THE RECORDS Block Start

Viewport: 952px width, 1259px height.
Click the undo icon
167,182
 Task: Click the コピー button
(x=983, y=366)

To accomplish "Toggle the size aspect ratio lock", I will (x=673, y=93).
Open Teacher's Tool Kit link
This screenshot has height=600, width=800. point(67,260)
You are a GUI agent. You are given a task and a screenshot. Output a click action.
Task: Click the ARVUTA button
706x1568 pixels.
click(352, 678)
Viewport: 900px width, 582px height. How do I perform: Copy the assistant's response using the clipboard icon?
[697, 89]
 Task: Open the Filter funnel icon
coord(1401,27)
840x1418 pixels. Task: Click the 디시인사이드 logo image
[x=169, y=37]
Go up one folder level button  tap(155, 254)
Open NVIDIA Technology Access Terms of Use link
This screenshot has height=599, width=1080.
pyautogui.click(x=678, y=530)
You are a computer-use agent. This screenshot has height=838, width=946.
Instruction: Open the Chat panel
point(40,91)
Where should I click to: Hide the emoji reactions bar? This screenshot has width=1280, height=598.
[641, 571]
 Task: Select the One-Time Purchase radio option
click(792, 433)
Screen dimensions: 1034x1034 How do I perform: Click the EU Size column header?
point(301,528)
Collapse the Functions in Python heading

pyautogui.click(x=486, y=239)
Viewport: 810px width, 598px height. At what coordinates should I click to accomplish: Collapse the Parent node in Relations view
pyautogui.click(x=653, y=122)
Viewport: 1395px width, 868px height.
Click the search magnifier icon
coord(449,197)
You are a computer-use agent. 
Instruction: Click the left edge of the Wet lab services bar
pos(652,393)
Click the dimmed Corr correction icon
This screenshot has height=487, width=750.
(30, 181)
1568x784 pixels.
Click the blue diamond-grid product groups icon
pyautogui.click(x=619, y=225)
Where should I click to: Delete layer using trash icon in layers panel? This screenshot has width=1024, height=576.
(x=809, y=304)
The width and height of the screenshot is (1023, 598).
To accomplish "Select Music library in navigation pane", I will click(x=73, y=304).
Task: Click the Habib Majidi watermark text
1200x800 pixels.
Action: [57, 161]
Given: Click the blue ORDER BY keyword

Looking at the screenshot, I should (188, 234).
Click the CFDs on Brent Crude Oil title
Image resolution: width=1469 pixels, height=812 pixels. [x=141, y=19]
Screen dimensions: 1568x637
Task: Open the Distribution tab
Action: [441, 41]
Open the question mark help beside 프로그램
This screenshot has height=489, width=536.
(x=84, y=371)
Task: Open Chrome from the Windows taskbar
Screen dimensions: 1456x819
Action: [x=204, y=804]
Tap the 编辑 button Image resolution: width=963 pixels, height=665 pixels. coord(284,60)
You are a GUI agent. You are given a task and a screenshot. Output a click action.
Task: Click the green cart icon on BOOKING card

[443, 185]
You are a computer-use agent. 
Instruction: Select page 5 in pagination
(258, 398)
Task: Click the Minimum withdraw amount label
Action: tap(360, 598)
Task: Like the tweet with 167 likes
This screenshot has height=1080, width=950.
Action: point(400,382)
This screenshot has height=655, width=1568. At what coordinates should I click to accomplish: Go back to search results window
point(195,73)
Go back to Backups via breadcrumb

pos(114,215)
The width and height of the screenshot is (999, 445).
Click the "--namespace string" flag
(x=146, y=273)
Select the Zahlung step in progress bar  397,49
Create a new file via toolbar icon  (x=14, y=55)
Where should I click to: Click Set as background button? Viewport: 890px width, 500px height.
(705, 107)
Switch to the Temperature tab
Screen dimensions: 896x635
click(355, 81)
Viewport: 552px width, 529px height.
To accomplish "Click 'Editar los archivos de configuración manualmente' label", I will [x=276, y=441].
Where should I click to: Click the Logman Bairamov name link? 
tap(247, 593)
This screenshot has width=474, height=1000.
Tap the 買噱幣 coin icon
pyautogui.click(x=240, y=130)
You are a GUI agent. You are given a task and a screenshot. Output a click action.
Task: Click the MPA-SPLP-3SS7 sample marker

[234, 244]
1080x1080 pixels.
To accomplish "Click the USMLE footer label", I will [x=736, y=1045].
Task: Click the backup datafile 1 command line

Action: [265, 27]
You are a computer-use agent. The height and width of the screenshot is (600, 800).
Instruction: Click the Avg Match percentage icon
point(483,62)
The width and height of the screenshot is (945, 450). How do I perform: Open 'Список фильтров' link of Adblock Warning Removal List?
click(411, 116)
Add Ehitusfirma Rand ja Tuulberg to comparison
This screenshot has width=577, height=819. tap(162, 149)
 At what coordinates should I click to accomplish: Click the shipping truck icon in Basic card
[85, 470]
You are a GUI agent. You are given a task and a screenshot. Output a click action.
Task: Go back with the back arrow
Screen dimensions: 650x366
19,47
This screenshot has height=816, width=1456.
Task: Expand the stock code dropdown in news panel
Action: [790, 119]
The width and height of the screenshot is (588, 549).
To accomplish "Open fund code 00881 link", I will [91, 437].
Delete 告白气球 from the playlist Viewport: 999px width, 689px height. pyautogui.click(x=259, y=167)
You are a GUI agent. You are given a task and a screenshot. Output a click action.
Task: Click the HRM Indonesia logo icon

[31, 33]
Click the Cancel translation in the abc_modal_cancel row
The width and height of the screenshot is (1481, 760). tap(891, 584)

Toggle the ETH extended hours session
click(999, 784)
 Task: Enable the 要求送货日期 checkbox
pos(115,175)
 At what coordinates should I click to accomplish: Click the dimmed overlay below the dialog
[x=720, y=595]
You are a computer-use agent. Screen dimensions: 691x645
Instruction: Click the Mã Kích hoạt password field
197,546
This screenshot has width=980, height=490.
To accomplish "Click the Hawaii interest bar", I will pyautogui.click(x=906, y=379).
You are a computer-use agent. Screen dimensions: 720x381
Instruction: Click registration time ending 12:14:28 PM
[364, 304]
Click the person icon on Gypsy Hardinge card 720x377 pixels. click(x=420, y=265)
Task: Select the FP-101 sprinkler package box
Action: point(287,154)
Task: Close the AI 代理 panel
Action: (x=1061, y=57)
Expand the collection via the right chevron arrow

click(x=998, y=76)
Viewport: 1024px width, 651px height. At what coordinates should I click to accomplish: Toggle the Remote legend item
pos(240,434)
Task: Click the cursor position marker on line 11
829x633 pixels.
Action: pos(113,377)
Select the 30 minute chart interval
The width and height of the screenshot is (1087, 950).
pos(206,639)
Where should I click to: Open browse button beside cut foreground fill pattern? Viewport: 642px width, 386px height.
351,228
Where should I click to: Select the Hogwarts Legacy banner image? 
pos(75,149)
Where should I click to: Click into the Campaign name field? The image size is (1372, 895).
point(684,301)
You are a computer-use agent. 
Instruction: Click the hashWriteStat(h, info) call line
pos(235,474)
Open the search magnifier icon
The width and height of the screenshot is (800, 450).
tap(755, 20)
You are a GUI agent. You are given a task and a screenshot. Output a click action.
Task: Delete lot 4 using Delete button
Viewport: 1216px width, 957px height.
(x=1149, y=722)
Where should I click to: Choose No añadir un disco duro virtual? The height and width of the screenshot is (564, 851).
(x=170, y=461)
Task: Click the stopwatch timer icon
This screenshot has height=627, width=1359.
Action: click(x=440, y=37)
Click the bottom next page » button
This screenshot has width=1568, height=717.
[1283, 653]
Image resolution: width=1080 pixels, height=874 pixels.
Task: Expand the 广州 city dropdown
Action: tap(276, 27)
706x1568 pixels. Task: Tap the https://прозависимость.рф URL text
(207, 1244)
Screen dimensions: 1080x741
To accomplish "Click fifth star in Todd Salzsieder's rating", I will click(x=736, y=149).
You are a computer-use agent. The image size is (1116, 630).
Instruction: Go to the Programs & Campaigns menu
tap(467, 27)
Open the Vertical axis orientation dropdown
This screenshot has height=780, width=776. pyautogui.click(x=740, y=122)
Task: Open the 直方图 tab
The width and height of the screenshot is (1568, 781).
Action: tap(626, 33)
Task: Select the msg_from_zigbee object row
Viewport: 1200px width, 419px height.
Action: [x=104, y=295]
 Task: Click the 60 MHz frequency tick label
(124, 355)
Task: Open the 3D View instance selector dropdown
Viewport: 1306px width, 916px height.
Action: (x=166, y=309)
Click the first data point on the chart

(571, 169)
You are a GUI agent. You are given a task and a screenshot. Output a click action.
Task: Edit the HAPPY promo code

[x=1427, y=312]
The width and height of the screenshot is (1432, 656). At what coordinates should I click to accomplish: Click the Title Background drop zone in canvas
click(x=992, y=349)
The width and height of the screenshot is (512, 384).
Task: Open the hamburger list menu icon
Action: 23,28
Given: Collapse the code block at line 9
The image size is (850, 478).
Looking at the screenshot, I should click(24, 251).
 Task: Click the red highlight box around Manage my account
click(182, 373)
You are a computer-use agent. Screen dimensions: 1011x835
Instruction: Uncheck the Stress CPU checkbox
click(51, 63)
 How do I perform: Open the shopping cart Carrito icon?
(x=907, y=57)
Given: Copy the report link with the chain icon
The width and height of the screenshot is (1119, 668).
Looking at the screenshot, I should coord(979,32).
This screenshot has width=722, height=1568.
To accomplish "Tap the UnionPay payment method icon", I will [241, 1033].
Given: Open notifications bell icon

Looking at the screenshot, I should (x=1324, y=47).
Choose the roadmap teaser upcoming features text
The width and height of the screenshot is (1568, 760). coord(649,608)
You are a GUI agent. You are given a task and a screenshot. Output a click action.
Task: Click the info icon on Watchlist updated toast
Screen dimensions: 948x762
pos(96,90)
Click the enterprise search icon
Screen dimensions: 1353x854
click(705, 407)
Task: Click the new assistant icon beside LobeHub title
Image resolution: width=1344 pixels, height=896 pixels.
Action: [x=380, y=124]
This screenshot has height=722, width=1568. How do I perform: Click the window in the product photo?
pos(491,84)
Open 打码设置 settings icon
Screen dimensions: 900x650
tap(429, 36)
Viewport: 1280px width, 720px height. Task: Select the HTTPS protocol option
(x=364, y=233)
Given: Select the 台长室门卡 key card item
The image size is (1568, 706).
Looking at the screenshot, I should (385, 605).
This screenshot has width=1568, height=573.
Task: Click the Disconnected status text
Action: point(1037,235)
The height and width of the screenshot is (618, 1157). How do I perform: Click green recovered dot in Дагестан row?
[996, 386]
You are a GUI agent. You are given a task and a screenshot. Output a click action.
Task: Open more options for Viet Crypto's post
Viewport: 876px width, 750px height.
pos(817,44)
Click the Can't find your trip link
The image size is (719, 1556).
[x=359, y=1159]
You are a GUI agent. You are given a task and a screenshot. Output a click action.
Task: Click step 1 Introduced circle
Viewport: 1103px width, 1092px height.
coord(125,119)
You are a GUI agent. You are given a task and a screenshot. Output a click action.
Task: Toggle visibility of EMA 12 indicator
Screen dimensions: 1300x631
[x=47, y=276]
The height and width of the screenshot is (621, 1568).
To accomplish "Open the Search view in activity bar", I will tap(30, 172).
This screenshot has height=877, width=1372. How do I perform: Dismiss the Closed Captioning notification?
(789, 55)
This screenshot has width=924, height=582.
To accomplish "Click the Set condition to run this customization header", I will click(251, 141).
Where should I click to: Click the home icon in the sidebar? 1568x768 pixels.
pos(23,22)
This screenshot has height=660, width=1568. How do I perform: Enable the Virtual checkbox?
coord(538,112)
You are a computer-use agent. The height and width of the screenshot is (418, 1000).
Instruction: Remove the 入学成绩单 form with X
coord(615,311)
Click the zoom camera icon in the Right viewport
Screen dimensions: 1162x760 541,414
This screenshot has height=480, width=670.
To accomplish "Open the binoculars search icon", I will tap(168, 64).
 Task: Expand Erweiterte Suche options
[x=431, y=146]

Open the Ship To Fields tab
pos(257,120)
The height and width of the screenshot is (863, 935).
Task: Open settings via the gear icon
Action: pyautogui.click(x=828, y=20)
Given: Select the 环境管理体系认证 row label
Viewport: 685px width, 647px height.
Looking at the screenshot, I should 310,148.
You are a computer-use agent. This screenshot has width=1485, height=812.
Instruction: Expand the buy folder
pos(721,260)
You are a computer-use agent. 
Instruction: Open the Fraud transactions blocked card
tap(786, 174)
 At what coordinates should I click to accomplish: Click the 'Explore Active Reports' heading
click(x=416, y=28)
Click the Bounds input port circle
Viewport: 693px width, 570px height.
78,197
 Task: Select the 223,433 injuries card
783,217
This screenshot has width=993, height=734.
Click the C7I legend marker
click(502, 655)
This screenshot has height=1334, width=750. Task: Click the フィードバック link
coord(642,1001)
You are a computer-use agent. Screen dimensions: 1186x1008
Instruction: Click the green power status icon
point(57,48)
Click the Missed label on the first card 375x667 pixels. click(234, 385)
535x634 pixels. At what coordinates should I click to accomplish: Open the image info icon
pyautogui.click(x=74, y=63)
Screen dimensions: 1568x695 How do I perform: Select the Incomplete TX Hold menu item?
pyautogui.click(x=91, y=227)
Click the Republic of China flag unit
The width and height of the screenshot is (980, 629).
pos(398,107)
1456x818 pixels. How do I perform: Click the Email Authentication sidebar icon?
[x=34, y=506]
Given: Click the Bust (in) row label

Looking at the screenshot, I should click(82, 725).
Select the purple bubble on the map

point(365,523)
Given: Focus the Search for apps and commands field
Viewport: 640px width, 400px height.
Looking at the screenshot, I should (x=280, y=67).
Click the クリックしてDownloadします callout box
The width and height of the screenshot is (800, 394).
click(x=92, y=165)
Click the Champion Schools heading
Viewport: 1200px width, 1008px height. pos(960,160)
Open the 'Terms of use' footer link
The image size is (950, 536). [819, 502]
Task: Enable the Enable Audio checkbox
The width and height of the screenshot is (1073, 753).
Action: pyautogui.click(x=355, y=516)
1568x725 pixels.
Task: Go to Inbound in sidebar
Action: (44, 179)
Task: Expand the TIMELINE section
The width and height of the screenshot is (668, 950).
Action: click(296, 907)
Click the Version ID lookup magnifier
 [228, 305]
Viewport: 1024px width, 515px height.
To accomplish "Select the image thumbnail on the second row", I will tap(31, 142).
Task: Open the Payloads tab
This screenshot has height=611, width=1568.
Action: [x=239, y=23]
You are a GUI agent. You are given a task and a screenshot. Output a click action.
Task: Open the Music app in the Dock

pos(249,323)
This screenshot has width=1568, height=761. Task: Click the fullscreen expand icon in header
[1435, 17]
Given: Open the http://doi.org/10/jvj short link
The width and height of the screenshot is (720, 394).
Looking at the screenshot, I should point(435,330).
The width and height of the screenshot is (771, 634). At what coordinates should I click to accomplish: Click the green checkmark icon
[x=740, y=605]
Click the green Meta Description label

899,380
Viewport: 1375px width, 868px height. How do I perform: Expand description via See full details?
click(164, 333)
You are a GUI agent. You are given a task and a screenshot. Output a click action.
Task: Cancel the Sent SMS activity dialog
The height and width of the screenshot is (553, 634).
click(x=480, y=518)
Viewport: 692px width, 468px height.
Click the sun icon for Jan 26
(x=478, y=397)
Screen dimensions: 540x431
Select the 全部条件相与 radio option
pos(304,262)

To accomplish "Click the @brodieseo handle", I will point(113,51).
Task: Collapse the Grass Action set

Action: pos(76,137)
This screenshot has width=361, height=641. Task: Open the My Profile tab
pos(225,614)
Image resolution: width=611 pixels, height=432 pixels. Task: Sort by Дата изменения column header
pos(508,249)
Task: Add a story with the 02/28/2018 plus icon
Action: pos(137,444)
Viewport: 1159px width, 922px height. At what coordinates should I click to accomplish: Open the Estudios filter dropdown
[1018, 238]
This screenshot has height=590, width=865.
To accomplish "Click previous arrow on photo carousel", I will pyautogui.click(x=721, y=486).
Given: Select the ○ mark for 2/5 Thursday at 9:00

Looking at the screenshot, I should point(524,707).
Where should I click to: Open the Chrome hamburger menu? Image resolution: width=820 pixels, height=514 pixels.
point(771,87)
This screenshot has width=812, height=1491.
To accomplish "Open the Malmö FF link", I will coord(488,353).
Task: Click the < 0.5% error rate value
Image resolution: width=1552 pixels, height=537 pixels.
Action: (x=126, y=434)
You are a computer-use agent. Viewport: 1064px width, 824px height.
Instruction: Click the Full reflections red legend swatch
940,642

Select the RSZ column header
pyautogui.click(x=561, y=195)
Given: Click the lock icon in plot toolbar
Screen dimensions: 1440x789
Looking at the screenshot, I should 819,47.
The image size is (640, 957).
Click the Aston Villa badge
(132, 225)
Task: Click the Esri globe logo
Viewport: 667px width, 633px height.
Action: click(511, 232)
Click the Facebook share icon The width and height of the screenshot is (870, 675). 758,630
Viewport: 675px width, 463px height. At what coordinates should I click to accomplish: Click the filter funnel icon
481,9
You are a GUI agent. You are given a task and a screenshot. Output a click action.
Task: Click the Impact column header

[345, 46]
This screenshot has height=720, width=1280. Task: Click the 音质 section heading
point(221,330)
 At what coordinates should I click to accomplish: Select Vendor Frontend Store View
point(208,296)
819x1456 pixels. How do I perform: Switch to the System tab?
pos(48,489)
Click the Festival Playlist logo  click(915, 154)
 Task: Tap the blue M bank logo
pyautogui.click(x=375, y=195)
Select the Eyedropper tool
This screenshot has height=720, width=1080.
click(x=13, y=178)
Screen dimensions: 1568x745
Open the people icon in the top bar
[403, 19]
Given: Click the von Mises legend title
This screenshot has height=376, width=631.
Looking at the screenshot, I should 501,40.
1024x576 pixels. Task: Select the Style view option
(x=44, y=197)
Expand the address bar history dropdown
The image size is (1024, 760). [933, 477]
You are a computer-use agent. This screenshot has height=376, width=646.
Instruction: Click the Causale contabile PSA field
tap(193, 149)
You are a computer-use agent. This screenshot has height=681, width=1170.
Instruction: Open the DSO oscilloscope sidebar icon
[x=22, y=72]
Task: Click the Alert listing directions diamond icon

THE RECORDS Block End

:: EXERCISE INSTRUCTIONS ::
Show a copy of each line from the records above in which the string "step" occurs.

:: PROBLEM SOLUTION ::
Select the Zahlung step in progress bar  397,49
Task: Click step 1 Introduced circle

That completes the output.